Who Am I Command In Unix

Shell Programming

In Unix, the “who am I” command is a simple yet powerful tool that allows me to quickly identify my current user identity within the system. It provides me with information about my username and the terminal device from which I am currently logged in.

When I enter the “who am I” command in the Unix terminal, it returns the username associated with my current session. This can be extremely useful, especially when I’m working on a multi-user system and need to verify my identity before performing any sensitive tasks.

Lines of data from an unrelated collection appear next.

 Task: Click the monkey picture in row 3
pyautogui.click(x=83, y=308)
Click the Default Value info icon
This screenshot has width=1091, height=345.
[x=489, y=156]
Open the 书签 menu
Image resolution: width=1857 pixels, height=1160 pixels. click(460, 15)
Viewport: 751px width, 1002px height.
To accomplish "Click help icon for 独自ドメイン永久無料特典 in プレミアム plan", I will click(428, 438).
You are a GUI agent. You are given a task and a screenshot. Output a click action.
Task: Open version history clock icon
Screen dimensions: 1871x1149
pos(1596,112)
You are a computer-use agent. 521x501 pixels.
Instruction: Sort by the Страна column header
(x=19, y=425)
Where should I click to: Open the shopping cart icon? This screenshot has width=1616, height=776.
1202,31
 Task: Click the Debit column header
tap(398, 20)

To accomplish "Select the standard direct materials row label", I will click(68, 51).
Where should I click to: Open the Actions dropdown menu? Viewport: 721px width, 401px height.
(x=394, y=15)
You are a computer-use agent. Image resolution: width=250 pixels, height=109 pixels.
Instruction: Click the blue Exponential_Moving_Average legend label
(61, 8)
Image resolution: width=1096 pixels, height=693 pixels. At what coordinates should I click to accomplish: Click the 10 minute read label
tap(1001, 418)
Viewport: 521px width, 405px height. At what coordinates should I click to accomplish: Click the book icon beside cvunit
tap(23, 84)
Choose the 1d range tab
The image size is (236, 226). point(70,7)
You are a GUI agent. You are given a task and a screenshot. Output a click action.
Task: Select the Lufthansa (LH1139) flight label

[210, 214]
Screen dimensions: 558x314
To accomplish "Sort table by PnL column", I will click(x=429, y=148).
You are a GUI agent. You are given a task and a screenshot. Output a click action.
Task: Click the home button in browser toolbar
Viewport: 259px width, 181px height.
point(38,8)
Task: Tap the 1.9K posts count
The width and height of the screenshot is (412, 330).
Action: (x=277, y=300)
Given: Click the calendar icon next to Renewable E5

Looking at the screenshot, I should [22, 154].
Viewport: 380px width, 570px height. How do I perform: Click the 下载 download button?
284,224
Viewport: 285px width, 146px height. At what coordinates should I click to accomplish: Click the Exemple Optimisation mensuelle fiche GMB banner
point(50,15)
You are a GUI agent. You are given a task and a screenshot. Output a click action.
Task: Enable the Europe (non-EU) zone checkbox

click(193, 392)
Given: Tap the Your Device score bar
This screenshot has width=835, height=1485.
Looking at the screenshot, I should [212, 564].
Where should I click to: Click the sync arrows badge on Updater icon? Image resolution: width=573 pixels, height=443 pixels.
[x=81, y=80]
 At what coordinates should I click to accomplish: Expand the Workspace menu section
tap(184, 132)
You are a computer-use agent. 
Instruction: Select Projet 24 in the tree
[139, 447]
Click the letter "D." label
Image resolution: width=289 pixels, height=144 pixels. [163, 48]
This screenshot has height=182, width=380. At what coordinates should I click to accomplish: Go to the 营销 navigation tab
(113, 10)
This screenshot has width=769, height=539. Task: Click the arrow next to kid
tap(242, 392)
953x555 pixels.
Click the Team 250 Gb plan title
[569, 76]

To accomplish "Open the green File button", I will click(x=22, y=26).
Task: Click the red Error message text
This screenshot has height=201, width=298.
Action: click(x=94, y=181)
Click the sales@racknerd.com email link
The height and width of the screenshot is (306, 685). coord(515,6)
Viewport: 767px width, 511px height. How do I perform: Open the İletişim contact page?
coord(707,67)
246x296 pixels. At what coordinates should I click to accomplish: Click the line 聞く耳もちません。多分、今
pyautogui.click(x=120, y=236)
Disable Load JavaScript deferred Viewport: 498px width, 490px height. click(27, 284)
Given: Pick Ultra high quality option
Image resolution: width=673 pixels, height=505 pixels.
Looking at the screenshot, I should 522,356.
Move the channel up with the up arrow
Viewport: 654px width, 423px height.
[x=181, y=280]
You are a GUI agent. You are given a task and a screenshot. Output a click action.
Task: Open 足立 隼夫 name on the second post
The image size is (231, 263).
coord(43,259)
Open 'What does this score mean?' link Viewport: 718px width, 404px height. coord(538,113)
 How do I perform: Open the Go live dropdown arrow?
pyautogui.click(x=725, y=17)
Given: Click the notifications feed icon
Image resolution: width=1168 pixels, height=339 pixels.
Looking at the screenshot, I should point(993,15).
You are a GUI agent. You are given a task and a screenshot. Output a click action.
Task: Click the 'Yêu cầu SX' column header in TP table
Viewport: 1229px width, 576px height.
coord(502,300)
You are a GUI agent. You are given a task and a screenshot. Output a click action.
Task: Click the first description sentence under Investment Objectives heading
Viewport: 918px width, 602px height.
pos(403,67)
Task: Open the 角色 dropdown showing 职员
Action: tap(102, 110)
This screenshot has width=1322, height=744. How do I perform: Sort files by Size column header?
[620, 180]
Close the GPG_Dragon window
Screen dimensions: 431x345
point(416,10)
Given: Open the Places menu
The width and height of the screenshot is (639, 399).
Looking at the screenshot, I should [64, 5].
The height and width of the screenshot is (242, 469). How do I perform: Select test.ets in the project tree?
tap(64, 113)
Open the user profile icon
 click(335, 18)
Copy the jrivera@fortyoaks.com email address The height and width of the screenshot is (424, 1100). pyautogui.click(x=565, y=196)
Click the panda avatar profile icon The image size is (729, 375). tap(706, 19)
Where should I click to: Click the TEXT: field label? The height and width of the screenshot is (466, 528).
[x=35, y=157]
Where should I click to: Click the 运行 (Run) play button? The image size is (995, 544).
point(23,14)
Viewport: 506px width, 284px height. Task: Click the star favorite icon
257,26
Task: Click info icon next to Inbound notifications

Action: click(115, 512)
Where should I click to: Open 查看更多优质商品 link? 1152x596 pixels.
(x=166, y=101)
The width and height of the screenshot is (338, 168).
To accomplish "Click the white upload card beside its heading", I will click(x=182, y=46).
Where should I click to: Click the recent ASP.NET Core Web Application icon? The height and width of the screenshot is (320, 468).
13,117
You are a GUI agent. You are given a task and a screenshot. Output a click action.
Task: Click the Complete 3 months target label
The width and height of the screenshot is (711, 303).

But how does the “who am I” command actually work behind the scenes? When I execute this command, Unix queries the kernel to retrieve the user identification information associated with the current session. This information is stored in a file called “utmp” or “wtmp”. By accessing this file, Unix can provide me with accurate details about my user identity.

Additionally, the “who am I” command also displays the terminal device from which I am currently logged in. This can be helpful when I’m working on multiple terminal sessions simultaneously and need to keep track of which device I’m using.

Let’s take a closer look at the syntax of the “who am I” command:

$ who am i

Upon executing this command, Unix will output the following details:

  • Username: {my_username}
  • Terminal device: {my_terminal_device}

By displaying this information, the “who am I” command helps me quickly verify my identity and ensure that I am performing actions within the system as the correct user.


The “who am I” command in Unix provides a straightforward way for me to determine my current user identity and terminal device. It plays a crucial role in verifying my identity before performing any sensitive tasks and helps me keep track of my active terminal sessions. Understanding and utilizing this command can greatly enhance my productivity and security when working with Unix systems.